= Consumption tax =

Type of tax

A consumption tax is a tax levied on consumption spending on goods and services. The tax base of such a tax is the money spent on consumption. Consumption taxes are usually indirect, such as a sales tax or a value-added tax. However, a consumption tax can also be structured as a form of direct, personal taxation, which is known as an expenditure tax.

== Tax rate by country ==
Here are consumption tax rate by country/state for OECD countries:

Consumption tax rate by country for OECD countries
| Country | Consumption Tax (VAT/GST %) |
|---|---|
| Australia | 10 |
| Austria | 20 |
| Belgium | 21 |
| Canada | 5 |
| Chile | 19 |
| Czech Republic | 21 |
| Denmark | 25 |
| Estonia | 22 |
| Finland | 25.5 |
| France | 20 |
| Germany | 19 |
| Greece | 24 |
| Hungary | 27 |
| Iceland | 24 |
| Ireland | 23 |
| Israel | 18 |
| Italy | 22 |
| Japan | 10 |
| Korea (South Korea) | 10 |
| Luxembourg | 17 |
| Mexico | 16 |
| Netherlands | 21 |
| New Zealand | 15 |
| Norway | 25 |
| Poland | 23 |
| Portugal | 23 |
| Slovak Republic | 20 |
| Slovenia | 22 |
| Spain | 21 |
| Sweden | 25 |
| Switzerland | 8.1 |
| Turkey | 20 |
| United Kingdom | 20 |
Consumption tax rate by state of the United States
| State | Consumption Tax (VAT/GST %) |
|---|---|
| Alabama | 4 |
| Alaska | 0 |
| Arizona | 5.6 |
| Arkansas | 6.5 |
| California | 7.25 |
| Colorado | 2.9 |
| Connecticut | 6.35 |
| Delaware | 0 |
| Florida | 6 |
| Georgia | 4 |
| Hawaii | 4 |
| Idaho | 6.25 |
| Illinois | 7 |
| Indiana | 6 |
| Iowa | 6.5 |
| Kansas | 6 |
| Kentucky | 6 |
| Louisiana | 6 |
| Maine | 6 |
| Maryland | 6.25 |
| Massachusetts | 6 |
| Michigan | 6.875 |
| Minnesota | 6.25 |
| Mississippi | 4.225 |
| Missouri | 6 |
| Montana | 0 |
| Nevada | 6.625 |
| New Hampshire | 5 |
| New Jersey | 4.75 |
| New Mexico | 4 |
| New York | 5.75 |
| North Carolina | 5.75 |
| North Dakota | 6.25 |
| Ohio | 6.5 |
| Oklahoma | 0 |
| Oregon | 6.25 |
| Pennsylvania | 7 |
| Rhode Island | 6 |
| South Carolina | 6 |
| South Dakota | 6.25 |
| Tennessee | 4 |

==Types==
===Value-added tax===
A value-added tax applies to the market value added to a product or material at each stage of its manufacture or distribution.

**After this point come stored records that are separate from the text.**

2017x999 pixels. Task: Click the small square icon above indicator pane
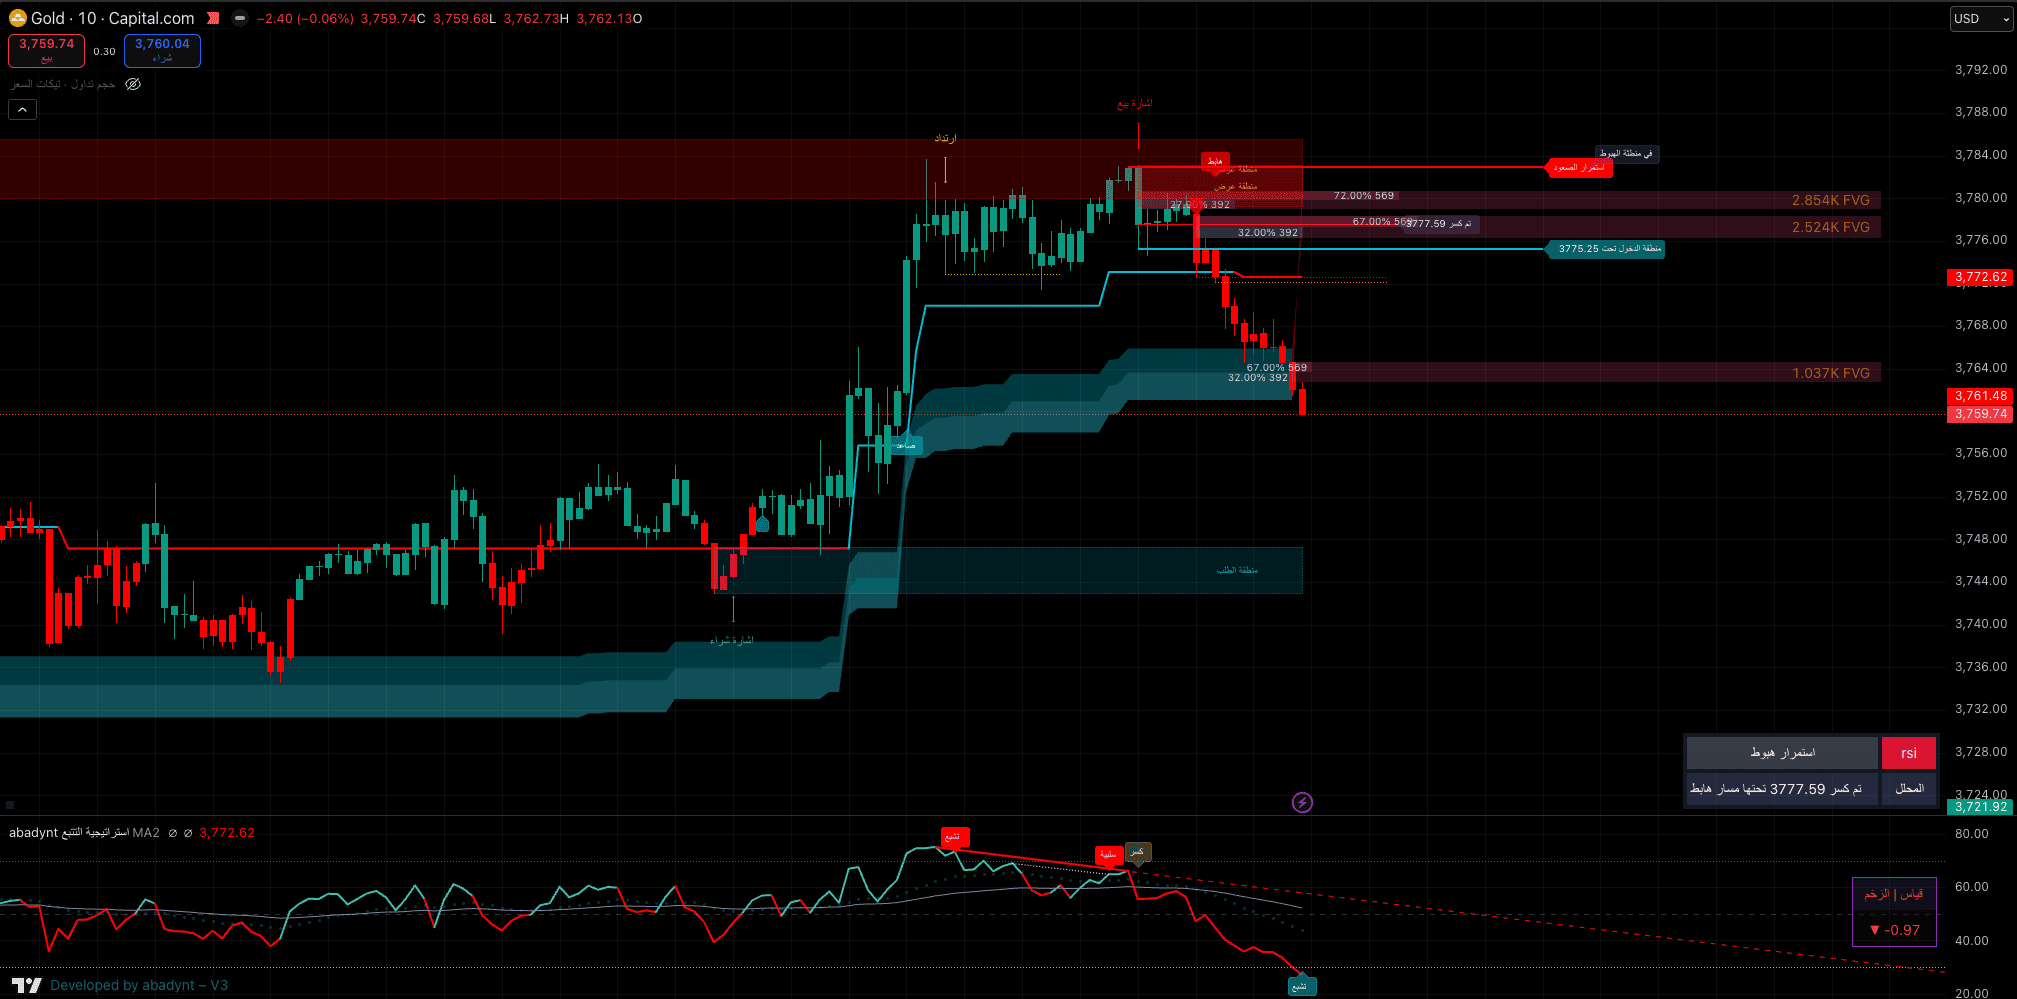coord(10,804)
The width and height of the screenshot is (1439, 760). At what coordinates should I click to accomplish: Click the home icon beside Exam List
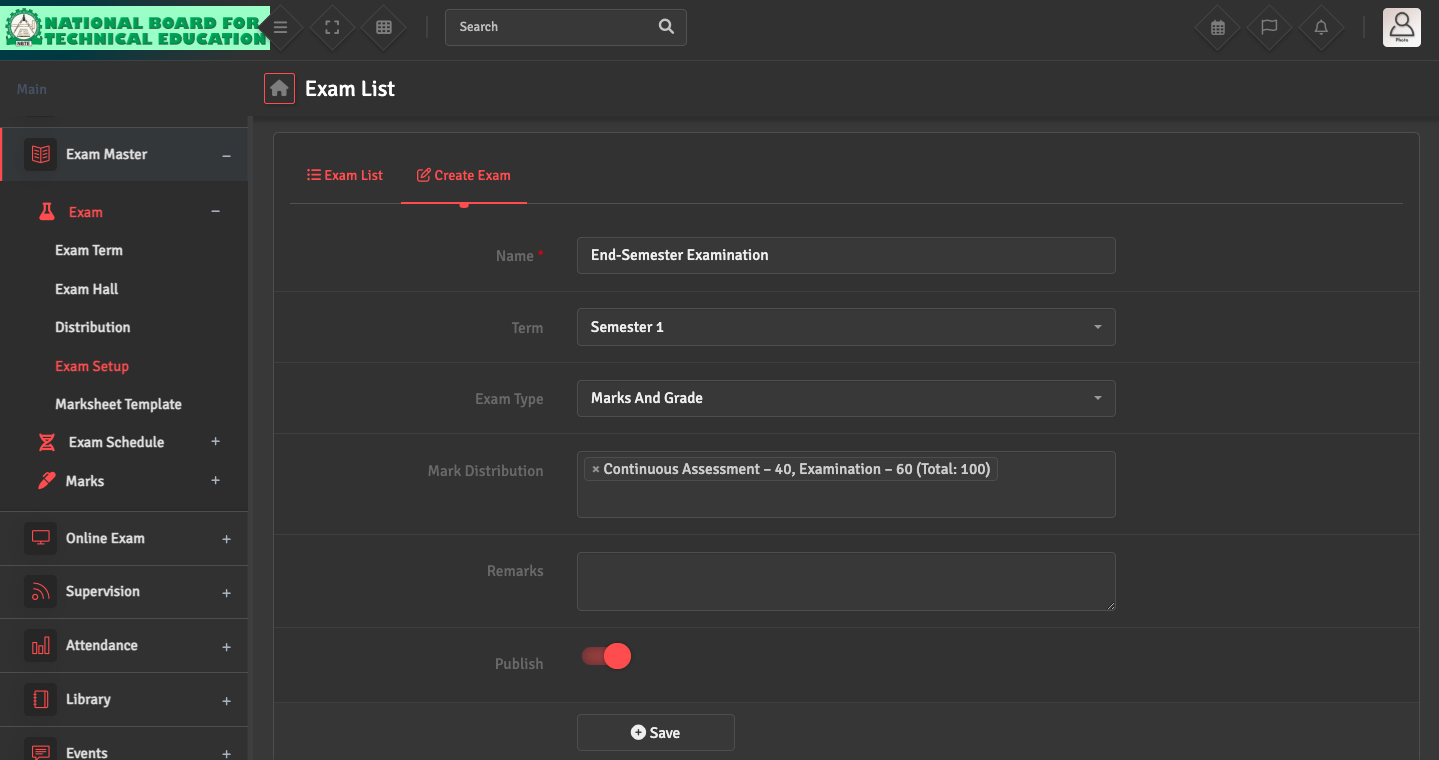tap(279, 89)
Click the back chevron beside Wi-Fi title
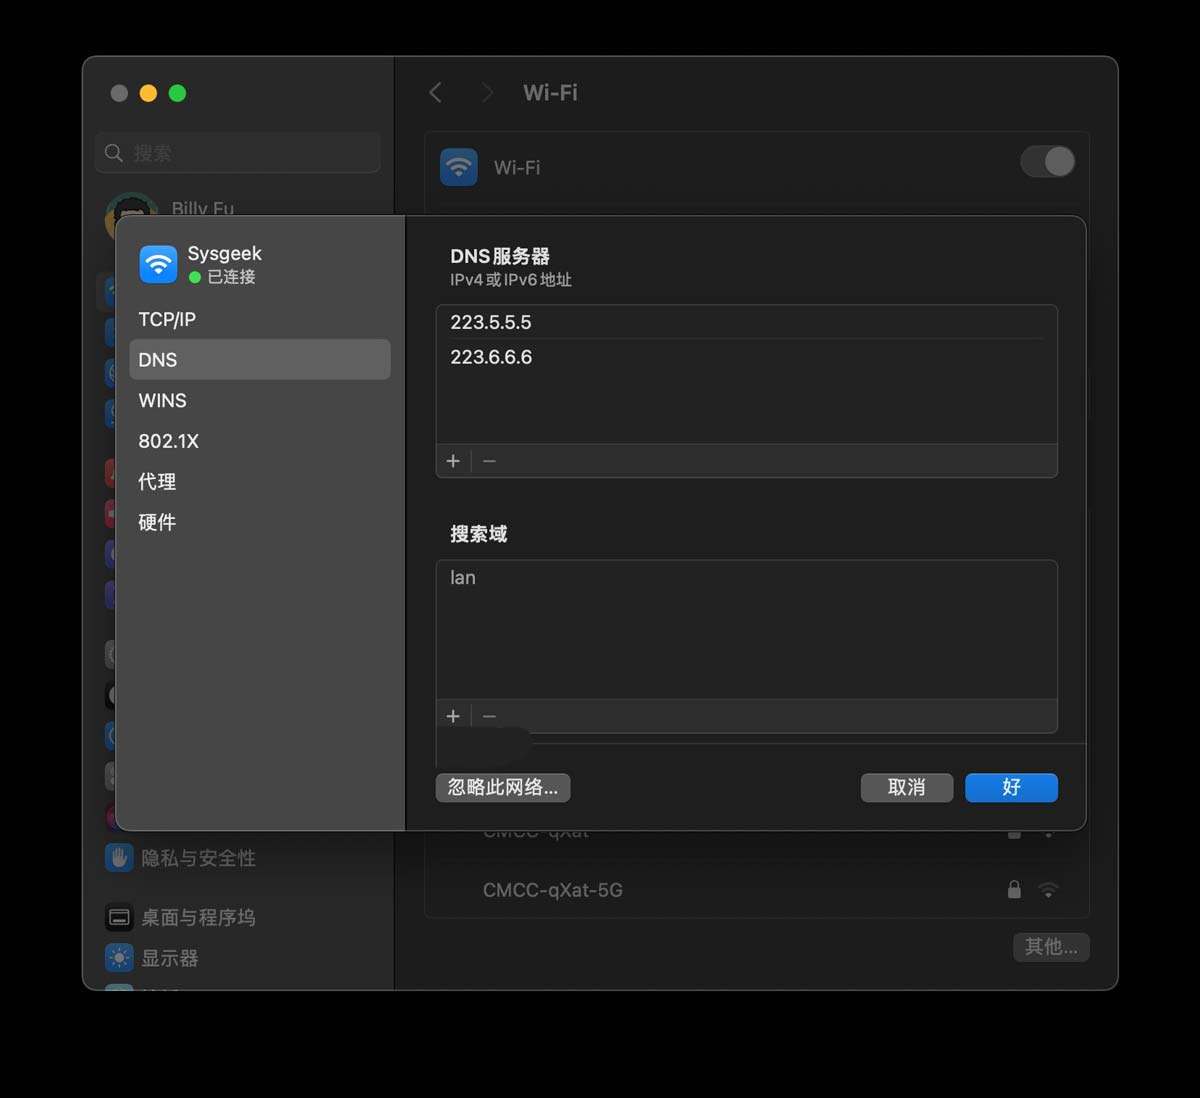Image resolution: width=1200 pixels, height=1098 pixels. [x=435, y=93]
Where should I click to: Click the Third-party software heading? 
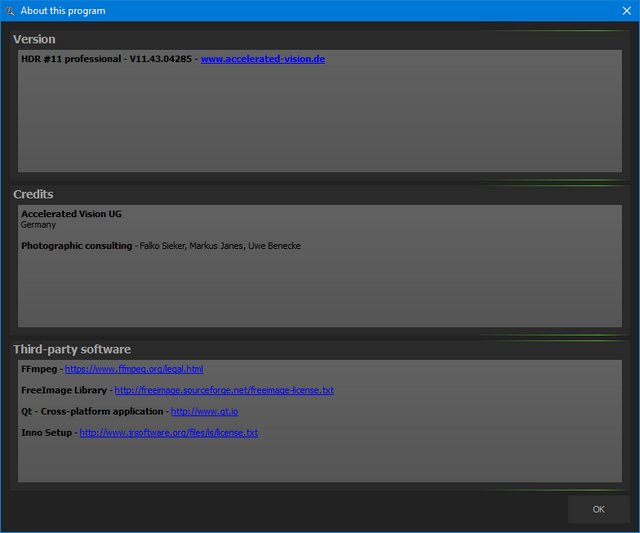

For example, if a retailer buys a shirt for twenty dollars and sells it for thirty dollars, this tax would apply to the ten dollar difference between the two amounts.

A simple value-added tax is proportional to consumption but is regressive on income at higher income levels, as consumption tends to fall as a percentage of income as income rises. Savings and investment are tax-deferred until they become consumption. A value-added tax may exclude certain goods to make it less regressive against income. It is common in European Union countries.

Value added tax is a consumption based tax and is levied each and every time the value of a good gets increased in the process of manufacturing to the point of sale.

In Australia, Canada, India, New Zealand and Singapore, it is instead called a "Goods and Services Tax." In Canada, it is also called Harmonized Sales Tax when it is combined with a provincial sales tax.

===Sales tax===
Sales tax is a consumption tax applicable to sales of goods and services. A sales tax typically applies to the sale of goods, and sometimes includes the sales of services. The tax is applied at the point of sale. The tax amount is usually ad valorem, that is, it is calculated by applying a percentage rate to the price of a sale. When a tax on goods or services is paid to a governing body directly by a consumer, it is usually called a use tax. Often, laws provide for the exemption of certain goods or services from such taxes.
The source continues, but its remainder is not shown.